As far as the ideological warfare is concerned, the United States and the rest of the world is in a commanding position. The only reason for the relative domestic calmness in Iran is the lack of an organized opposition, due to lack of leadership and a clear alternative. Yet, creating an institutionalized platform within a highly receptive population is a real possibility. Since the current regime cannot be reformed, the United States must actively promote the establishment of an organized opposition with a credible reform agenda. Thus, instead of trying to appease the Mullahs, the United States must demonstrate that it is with the vast majority of Iranians who want change. In communicating such a policy, the United States must lead the media to embrace the political and ideological debate between the West and Tehran.
The media should also promote a new band of potential leaders, independent of the regime.
Since Iranian society is multi-ethnic, the political and ideological messaging must be finely tuned and sophisticated. Iran’s population had more than doubled since 1979. This means that almost three-fourth of the population is under the age of thirty five and has no recollection of the pre-Khomeini era. These young Iranians are well educated and despise the primitive religious ideology of the generally poorly educated Mullahs. They are also more patriotic and reject the political and ideological universality of the Mullahcracy.
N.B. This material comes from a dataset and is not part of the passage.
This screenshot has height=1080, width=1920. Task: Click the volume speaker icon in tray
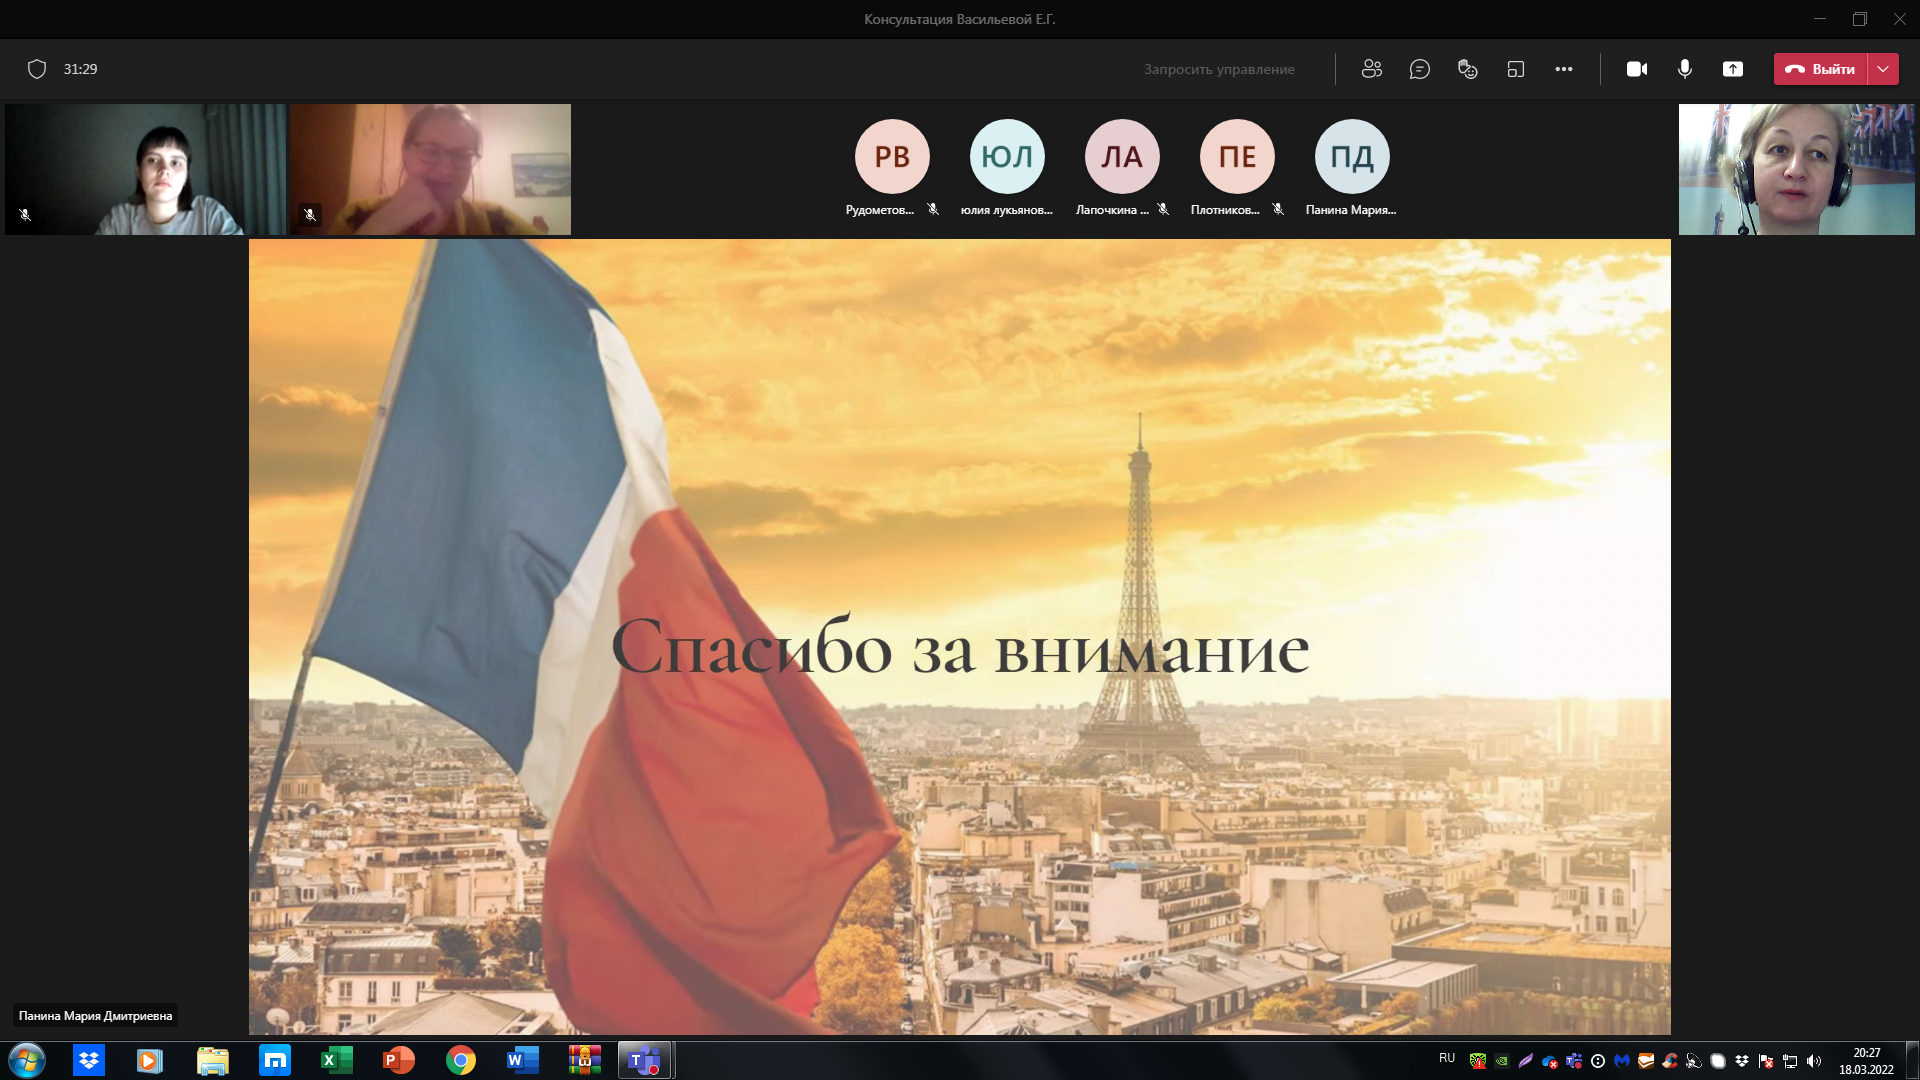(1814, 1061)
In 2013, by the government’s own admission, close to sixty percent of the Iranians between the ages of twenty five and thirty five were unemployed. The lack of economic progress is a major reason for the youth’s utter disgust with the regime. Moreover, the dearth of jobs is the main reason for the disintegration of the traditional family structure and the increasing prevalence of drug addiction and other social ills.
Islam is no more the foundation of Iranian society. In increasing numbers, the Iranian people consider Islam as a foreign import and embrace Zoroastrianism as their spiritual heritage. Because the regime seeks legitimacy in Islam and the vast majority of the people in political freedom, intellectual diversity, and traditional spirituality, Iranian society exists in an insoluble contradiction. Irrational fundamentalism collides with the people’s desire for modernity. Appeasement embraces the former and denies the latter the promise of a better future. By its very essence, the United States cannot stand for autocracy and terror in the name of a false religious doctrine that makes a mockery of Islam. Leadership calls for responsible foreign policy. Appeasement is an unequivocal abdication of such a responsibility. It is time for the United States to rethink its failed approach to Tehran and begin to reformulate its policy in the spirit of its founding principles.